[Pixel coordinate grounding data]
---
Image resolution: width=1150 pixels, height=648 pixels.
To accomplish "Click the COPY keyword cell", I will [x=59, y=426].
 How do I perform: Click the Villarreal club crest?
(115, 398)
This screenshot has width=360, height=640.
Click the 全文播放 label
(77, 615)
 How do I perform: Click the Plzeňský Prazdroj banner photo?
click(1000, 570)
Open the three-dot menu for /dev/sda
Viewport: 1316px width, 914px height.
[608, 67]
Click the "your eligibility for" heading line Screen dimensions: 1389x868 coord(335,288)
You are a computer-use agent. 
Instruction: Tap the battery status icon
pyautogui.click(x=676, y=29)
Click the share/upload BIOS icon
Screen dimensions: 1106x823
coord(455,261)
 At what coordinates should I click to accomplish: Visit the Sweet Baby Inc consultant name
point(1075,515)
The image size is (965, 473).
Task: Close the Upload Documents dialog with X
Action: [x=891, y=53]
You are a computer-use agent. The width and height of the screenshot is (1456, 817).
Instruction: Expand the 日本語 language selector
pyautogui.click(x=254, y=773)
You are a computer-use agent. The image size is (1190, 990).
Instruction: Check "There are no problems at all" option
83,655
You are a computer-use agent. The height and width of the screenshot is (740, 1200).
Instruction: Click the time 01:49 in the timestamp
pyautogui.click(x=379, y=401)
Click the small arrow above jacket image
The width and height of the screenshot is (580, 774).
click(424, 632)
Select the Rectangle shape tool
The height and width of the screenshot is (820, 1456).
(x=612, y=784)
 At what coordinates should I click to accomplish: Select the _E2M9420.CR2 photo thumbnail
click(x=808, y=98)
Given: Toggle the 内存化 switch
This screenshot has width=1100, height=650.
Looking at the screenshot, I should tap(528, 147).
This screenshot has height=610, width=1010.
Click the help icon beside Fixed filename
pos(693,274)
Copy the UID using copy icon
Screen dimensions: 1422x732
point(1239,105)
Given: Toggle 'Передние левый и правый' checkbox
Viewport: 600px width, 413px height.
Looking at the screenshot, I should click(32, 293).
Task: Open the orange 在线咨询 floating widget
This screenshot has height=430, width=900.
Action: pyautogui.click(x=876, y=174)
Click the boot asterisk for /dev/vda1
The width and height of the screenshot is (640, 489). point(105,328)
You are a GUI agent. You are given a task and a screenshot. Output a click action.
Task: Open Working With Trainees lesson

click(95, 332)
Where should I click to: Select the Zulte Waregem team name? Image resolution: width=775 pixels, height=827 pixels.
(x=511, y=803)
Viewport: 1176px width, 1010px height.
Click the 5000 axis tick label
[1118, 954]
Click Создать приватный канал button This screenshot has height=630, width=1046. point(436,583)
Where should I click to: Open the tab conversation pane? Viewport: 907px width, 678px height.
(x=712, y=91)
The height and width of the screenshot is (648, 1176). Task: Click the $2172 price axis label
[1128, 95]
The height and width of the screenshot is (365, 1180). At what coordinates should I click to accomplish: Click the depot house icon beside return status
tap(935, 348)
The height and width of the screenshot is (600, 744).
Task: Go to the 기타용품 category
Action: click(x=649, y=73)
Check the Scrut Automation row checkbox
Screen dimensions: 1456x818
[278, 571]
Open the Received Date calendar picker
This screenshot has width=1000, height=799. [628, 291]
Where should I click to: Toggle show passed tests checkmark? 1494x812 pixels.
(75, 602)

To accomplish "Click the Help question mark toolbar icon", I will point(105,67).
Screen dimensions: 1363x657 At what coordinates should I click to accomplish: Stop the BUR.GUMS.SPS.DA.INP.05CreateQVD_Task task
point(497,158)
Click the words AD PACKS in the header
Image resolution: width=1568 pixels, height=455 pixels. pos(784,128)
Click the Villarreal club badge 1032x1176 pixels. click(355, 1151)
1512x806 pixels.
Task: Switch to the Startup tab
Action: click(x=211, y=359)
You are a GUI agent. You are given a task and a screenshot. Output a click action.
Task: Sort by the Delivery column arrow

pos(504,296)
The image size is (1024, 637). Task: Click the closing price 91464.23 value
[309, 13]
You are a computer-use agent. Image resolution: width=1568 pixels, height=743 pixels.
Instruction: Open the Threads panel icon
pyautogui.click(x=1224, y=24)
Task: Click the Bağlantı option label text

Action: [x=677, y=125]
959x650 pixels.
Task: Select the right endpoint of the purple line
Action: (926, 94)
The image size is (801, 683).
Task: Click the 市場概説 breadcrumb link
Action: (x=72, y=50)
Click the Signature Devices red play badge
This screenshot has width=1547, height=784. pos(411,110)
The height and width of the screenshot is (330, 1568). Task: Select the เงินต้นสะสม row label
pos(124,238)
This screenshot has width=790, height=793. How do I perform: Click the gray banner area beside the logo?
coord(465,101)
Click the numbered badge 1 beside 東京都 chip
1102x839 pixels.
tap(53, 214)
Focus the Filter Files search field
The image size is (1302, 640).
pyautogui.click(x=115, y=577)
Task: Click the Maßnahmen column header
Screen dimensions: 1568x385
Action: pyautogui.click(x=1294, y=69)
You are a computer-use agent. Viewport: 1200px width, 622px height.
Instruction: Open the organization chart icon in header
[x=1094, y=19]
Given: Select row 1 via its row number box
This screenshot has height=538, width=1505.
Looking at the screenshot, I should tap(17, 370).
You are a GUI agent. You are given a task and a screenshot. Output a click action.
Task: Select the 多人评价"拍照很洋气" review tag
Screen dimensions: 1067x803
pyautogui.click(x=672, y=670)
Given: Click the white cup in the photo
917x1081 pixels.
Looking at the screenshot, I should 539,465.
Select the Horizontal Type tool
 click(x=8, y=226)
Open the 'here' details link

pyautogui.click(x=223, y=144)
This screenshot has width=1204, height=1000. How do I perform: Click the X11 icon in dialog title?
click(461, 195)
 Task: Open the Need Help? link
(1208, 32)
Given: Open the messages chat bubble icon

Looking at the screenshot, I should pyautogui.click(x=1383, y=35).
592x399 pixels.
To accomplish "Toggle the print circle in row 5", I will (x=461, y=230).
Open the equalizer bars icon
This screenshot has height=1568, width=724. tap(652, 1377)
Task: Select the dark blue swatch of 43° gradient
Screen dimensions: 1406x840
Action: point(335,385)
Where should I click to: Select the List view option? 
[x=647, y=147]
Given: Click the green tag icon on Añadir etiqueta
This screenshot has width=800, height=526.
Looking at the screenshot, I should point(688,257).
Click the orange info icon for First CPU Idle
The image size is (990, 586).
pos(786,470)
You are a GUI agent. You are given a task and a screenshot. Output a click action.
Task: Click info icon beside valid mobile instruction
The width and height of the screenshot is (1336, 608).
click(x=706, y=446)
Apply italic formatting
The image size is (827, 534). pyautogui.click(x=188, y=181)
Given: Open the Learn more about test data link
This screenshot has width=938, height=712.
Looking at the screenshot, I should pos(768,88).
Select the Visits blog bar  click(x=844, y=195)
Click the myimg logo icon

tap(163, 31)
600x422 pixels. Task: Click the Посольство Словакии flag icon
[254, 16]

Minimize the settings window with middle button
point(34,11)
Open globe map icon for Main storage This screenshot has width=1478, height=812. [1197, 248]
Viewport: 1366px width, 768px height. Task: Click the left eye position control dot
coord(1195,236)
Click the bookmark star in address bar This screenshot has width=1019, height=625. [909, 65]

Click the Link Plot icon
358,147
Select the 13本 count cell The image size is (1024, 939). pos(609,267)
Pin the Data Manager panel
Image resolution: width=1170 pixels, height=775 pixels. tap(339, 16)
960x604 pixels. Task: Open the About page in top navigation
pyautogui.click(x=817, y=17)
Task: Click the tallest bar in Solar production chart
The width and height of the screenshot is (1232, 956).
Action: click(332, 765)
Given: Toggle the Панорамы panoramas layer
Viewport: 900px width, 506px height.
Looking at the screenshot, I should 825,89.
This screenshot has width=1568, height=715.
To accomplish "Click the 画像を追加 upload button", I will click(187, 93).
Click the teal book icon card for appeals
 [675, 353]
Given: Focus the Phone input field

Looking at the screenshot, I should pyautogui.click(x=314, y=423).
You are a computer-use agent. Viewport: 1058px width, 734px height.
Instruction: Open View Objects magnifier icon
---
# WHAT YOU ARE ASKED TO DO
Of the lines above, extract only those from the line with "This screenshot has width=790, height=793." to the line with "Given: Open the Learn", both included, exactly as written.

# EXERCISE ANSWER
This screenshot has width=790, height=793. How do I perform: Click the gray banner area beside the logo?
coord(465,101)
Click the numbered badge 1 beside 東京都 chip
1102x839 pixels.
tap(53, 214)
Focus the Filter Files search field
The image size is (1302, 640).
pyautogui.click(x=115, y=577)
Task: Click the Maßnahmen column header
Screen dimensions: 1568x385
Action: pyautogui.click(x=1294, y=69)
You are a computer-use agent. Viewport: 1200px width, 622px height.
Instruction: Open the organization chart icon in header
[x=1094, y=19]
Given: Select row 1 via its row number box
This screenshot has height=538, width=1505.
Looking at the screenshot, I should tap(17, 370).
You are a GUI agent. You are given a task and a screenshot. Output a click action.
Task: Select the 多人评价"拍照很洋气" review tag
Screen dimensions: 1067x803
pyautogui.click(x=672, y=670)
Given: Click the white cup in the photo
917x1081 pixels.
Looking at the screenshot, I should 539,465.
Select the Horizontal Type tool
 click(x=8, y=226)
Open the 'here' details link

pyautogui.click(x=223, y=144)
This screenshot has width=1204, height=1000. How do I perform: Click the X11 icon in dialog title?
click(461, 195)
 Task: Open the Need Help? link
(1208, 32)
Given: Open the messages chat bubble icon

Looking at the screenshot, I should pyautogui.click(x=1383, y=35).
592x399 pixels.
To accomplish "Toggle the print circle in row 5", I will (x=461, y=230).
Open the equalizer bars icon
This screenshot has height=1568, width=724. tap(652, 1377)
Task: Select the dark blue swatch of 43° gradient
Screen dimensions: 1406x840
Action: point(335,385)
Where should I click to: Select the List view option? 
[x=647, y=147]
Given: Click the green tag icon on Añadir etiqueta
This screenshot has width=800, height=526.
Looking at the screenshot, I should point(688,257).
Click the orange info icon for First CPU Idle
The image size is (990, 586).
pos(786,470)
You are a GUI agent. You are given a task and a screenshot. Output a click action.
Task: Click info icon beside valid mobile instruction
The width and height of the screenshot is (1336, 608).
click(x=706, y=446)
Apply italic formatting
The image size is (827, 534). pyautogui.click(x=188, y=181)
Given: Open the Learn more about test data link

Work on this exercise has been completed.